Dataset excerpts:
---
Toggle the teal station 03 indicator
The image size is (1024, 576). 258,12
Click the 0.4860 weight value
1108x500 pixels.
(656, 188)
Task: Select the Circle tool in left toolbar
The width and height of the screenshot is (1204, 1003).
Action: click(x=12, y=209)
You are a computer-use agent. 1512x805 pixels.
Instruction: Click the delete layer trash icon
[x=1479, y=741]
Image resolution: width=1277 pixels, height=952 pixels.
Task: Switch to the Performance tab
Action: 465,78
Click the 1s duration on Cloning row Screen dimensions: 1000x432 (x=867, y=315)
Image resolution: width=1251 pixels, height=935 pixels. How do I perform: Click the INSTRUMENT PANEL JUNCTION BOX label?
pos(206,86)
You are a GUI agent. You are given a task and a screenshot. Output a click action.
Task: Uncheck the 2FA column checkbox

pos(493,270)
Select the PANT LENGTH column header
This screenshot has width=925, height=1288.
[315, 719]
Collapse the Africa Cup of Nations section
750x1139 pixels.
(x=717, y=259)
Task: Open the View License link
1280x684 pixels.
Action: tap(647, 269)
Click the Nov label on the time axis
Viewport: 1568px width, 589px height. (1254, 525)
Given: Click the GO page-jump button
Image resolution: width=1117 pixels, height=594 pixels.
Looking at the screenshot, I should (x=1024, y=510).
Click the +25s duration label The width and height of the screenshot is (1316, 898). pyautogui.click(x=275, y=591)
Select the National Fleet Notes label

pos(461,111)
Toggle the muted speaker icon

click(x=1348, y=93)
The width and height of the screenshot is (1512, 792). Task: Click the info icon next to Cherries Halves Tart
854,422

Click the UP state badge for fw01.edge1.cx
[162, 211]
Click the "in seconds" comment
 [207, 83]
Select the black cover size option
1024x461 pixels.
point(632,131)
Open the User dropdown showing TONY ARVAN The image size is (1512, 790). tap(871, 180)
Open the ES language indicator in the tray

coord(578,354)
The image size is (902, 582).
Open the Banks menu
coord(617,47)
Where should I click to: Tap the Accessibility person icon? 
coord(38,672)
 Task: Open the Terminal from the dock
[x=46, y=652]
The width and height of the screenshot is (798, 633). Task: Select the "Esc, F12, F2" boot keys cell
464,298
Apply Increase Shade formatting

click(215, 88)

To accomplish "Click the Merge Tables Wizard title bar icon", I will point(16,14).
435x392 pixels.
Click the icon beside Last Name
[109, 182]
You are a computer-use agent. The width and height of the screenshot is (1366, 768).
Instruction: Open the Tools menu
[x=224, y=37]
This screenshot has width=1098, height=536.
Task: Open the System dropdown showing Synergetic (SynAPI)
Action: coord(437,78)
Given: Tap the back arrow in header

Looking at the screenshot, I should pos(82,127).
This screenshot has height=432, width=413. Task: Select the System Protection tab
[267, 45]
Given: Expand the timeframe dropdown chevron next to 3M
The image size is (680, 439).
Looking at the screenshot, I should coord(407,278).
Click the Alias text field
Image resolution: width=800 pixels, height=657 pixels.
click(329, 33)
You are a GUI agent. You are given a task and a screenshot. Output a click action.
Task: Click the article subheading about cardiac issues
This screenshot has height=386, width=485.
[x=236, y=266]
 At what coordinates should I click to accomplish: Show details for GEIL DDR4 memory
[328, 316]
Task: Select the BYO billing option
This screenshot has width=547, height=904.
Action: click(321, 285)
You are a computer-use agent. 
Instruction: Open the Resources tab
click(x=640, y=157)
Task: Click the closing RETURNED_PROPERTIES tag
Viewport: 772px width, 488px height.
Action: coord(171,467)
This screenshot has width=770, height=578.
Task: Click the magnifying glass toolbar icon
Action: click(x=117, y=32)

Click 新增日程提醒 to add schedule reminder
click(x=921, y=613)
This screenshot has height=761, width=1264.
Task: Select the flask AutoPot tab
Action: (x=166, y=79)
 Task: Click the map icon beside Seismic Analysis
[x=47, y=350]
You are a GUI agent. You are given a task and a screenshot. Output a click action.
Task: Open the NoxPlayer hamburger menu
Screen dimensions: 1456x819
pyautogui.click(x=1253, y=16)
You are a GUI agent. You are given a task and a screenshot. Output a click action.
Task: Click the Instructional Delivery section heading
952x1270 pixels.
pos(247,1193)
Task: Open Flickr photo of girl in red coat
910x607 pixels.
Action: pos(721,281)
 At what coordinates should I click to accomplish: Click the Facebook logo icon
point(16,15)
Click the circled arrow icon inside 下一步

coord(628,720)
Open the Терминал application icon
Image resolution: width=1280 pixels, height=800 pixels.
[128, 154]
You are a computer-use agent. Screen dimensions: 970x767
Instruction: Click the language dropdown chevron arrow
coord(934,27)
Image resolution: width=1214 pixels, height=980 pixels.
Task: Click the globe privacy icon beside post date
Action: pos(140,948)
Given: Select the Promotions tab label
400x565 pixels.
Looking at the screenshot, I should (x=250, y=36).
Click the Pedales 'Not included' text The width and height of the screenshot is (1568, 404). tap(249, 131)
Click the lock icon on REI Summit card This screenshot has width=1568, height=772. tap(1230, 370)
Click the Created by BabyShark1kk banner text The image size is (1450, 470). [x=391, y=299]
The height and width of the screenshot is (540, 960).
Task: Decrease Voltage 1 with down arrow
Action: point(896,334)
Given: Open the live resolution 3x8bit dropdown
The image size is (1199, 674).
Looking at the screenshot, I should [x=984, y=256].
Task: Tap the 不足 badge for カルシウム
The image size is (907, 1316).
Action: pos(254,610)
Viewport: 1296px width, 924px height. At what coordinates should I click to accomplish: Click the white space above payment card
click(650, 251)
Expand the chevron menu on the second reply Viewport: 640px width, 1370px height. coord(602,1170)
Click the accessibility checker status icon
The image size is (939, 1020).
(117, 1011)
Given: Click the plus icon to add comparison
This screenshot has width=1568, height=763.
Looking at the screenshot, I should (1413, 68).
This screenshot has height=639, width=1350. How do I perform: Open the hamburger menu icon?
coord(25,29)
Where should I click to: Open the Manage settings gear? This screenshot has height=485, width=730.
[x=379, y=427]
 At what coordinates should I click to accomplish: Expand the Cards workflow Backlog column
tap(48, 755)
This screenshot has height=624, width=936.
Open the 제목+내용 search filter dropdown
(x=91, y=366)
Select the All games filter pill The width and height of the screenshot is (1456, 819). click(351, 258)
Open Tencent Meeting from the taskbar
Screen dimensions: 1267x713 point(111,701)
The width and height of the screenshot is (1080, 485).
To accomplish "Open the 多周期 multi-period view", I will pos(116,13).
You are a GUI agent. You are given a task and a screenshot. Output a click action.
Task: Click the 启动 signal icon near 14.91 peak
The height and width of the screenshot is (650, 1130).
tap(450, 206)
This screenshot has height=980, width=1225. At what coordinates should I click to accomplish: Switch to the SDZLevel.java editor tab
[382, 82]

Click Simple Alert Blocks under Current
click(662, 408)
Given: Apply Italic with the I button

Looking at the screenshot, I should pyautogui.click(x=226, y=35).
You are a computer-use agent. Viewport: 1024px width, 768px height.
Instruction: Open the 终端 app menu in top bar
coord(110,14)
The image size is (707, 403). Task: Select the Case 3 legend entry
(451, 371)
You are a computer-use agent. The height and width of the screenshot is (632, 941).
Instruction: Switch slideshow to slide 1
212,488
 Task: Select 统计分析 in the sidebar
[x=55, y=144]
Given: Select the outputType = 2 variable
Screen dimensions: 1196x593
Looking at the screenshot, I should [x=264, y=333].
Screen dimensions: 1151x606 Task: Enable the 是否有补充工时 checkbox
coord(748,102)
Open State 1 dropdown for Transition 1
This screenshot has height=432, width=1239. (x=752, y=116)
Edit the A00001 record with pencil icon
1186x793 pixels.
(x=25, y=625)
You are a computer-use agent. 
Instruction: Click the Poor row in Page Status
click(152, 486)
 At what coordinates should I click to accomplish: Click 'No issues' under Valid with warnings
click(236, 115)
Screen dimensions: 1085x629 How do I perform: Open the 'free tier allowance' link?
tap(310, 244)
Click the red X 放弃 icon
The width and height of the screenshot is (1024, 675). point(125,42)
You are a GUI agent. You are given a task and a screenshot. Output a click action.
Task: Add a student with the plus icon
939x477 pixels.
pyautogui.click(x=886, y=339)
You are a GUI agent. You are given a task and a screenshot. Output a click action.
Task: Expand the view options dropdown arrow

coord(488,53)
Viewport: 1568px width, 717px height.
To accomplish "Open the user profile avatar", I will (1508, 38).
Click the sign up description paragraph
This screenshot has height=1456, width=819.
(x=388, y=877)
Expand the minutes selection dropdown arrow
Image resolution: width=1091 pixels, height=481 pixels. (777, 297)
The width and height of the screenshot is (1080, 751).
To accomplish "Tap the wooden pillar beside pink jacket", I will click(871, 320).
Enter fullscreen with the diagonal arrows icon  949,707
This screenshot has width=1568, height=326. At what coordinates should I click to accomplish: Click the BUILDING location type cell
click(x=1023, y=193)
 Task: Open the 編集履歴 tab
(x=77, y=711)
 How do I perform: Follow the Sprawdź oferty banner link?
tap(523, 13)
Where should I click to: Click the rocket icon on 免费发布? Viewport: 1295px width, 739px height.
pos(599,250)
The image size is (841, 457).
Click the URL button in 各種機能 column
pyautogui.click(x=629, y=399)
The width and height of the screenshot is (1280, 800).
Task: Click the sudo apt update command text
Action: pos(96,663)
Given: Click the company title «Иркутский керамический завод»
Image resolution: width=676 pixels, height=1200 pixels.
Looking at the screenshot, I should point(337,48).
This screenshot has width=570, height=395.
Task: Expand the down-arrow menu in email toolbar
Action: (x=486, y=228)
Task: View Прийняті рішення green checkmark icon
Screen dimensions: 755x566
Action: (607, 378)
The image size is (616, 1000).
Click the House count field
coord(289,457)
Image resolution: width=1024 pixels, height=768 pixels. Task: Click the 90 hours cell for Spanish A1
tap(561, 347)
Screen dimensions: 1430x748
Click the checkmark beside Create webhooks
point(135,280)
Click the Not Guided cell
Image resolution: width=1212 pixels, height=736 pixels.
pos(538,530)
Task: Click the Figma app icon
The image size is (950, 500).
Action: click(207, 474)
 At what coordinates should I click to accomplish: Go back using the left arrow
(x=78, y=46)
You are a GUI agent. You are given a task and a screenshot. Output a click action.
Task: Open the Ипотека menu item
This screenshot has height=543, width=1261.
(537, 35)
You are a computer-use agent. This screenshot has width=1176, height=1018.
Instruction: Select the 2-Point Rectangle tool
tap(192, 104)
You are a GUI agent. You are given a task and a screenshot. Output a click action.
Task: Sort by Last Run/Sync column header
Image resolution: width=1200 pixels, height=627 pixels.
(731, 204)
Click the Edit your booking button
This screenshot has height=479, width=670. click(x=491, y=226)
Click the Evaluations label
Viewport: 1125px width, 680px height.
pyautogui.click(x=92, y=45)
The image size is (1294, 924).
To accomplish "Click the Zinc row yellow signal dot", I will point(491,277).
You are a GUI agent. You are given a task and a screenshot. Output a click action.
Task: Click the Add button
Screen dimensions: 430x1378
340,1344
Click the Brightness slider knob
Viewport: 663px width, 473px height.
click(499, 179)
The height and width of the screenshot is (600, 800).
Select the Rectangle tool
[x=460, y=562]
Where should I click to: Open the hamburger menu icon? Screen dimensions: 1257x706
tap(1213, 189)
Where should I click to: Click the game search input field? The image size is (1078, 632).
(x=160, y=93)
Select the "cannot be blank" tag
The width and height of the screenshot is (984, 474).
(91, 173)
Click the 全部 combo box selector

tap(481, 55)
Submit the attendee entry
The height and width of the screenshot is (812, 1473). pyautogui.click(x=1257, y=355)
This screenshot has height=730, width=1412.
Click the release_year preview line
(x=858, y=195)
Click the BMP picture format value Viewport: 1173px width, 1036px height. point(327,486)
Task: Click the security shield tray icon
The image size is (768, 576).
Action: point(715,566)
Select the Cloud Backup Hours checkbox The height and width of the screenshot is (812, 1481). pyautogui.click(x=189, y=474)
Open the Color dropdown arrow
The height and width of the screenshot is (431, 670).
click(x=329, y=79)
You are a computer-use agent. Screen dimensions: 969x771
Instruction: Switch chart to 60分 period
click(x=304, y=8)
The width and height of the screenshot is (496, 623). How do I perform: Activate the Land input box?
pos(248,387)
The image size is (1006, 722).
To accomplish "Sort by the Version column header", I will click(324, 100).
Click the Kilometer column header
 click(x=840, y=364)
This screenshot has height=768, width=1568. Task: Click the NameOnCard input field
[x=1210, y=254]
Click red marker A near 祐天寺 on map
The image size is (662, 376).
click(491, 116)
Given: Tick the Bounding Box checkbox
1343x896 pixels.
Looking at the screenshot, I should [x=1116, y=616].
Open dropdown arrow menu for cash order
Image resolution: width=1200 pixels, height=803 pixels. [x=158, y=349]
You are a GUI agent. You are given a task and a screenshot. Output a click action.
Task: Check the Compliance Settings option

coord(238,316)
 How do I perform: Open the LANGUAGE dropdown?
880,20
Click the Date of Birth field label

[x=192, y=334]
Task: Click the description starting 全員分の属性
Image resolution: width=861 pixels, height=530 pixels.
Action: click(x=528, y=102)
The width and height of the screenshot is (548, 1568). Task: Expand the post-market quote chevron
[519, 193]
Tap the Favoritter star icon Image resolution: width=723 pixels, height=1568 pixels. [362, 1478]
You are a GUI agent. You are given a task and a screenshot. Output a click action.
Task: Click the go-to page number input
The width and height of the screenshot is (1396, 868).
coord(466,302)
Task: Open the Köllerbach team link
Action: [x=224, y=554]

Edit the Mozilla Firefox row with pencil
---
● EXERCISE GOAL
In the entries above, please find the line with "435x392 pixels." and the line with "Given: Expand the", then write out exactly those two lines and every line between them, and nothing more.

● PROBLEM SOLUTION
435x392 pixels.
Click the icon beside Last Name
[109, 182]
You are a computer-use agent. The width and height of the screenshot is (1366, 768).
Instruction: Open the Tools menu
[x=224, y=37]
This screenshot has width=1098, height=536.
Task: Open the System dropdown showing Synergetic (SynAPI)
Action: coord(437,78)
Given: Tap the back arrow in header

Looking at the screenshot, I should pos(82,127).
This screenshot has height=432, width=413. Task: Select the System Protection tab
[267, 45]
Given: Expand the timeframe dropdown chevron next to 3M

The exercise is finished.